### DIRECTIONS FOR THIS TASK
Output only the lines from the start of the entries through the line holding "Given: Thumbs down Heather LeAnn's review". Each line must match the original exactly.

[RECORDS]

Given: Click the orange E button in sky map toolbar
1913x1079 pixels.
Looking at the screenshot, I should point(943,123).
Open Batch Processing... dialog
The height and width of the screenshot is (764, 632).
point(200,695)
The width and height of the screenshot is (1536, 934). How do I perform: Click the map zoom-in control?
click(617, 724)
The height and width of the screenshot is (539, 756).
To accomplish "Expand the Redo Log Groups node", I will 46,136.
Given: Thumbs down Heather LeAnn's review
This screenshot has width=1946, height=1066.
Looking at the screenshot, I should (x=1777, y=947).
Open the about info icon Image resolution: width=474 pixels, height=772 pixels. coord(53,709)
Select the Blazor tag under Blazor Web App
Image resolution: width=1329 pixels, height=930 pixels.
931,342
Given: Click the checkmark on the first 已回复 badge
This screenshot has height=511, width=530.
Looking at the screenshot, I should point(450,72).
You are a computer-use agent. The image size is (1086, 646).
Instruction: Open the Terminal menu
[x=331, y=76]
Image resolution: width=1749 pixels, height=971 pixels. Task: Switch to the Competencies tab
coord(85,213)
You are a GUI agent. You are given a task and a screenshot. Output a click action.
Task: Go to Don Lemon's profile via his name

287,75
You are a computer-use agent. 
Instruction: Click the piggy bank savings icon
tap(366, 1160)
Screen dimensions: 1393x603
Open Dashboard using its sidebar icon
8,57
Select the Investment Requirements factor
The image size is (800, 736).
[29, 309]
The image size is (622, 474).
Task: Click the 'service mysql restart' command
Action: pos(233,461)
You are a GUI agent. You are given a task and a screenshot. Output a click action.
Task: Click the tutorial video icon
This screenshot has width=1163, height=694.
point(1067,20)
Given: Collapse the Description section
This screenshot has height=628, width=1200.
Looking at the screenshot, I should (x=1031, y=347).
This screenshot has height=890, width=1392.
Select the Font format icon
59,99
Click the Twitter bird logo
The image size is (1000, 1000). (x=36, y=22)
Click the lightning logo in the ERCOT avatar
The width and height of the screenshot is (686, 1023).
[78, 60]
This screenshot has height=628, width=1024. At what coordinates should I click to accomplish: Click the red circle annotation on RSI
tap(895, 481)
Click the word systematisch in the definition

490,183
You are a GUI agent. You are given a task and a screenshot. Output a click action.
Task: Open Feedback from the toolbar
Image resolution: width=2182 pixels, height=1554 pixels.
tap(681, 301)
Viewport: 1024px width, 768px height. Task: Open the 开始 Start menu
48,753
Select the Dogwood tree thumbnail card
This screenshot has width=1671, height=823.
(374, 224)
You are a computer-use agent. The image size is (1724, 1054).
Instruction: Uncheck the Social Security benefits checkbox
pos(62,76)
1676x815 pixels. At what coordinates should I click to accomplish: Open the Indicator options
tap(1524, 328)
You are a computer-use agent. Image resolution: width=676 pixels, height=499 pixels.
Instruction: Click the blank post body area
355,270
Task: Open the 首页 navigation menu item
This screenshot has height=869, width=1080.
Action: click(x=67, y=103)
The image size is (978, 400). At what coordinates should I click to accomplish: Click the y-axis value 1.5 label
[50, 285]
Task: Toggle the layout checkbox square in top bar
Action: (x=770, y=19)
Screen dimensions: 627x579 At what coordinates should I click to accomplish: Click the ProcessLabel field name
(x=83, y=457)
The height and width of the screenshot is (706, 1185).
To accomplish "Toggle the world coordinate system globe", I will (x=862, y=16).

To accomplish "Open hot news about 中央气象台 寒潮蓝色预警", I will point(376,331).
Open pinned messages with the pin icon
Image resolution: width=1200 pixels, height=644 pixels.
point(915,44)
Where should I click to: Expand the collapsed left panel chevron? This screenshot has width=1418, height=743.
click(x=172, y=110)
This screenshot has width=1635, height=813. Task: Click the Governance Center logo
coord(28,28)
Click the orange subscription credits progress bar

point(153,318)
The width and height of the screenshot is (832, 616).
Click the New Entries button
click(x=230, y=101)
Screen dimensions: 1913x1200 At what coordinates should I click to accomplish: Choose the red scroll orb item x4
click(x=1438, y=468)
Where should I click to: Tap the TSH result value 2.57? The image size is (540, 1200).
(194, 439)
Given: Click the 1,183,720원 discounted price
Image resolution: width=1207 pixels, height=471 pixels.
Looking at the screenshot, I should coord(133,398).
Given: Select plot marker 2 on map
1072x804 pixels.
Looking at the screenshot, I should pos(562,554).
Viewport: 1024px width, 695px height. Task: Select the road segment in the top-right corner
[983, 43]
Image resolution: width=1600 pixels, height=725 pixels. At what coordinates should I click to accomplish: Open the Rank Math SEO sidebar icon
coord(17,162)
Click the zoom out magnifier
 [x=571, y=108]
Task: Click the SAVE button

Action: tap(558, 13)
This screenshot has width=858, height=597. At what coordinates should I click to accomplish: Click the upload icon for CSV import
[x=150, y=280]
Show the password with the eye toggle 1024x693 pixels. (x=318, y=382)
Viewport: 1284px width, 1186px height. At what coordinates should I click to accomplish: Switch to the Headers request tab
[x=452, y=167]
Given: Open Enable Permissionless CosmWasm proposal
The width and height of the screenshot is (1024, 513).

[/RECORDS]

### YOUR SOLUTION
Given: Click the orange E button in sky map toolbar
1913x1079 pixels.
Looking at the screenshot, I should point(943,123).
Open Batch Processing... dialog
The height and width of the screenshot is (764, 632).
point(200,695)
The width and height of the screenshot is (1536, 934). How do I perform: Click the map zoom-in control?
click(617, 724)
The height and width of the screenshot is (539, 756).
To accomplish "Expand the Redo Log Groups node", I will 46,136.
Given: Thumbs down Heather LeAnn's review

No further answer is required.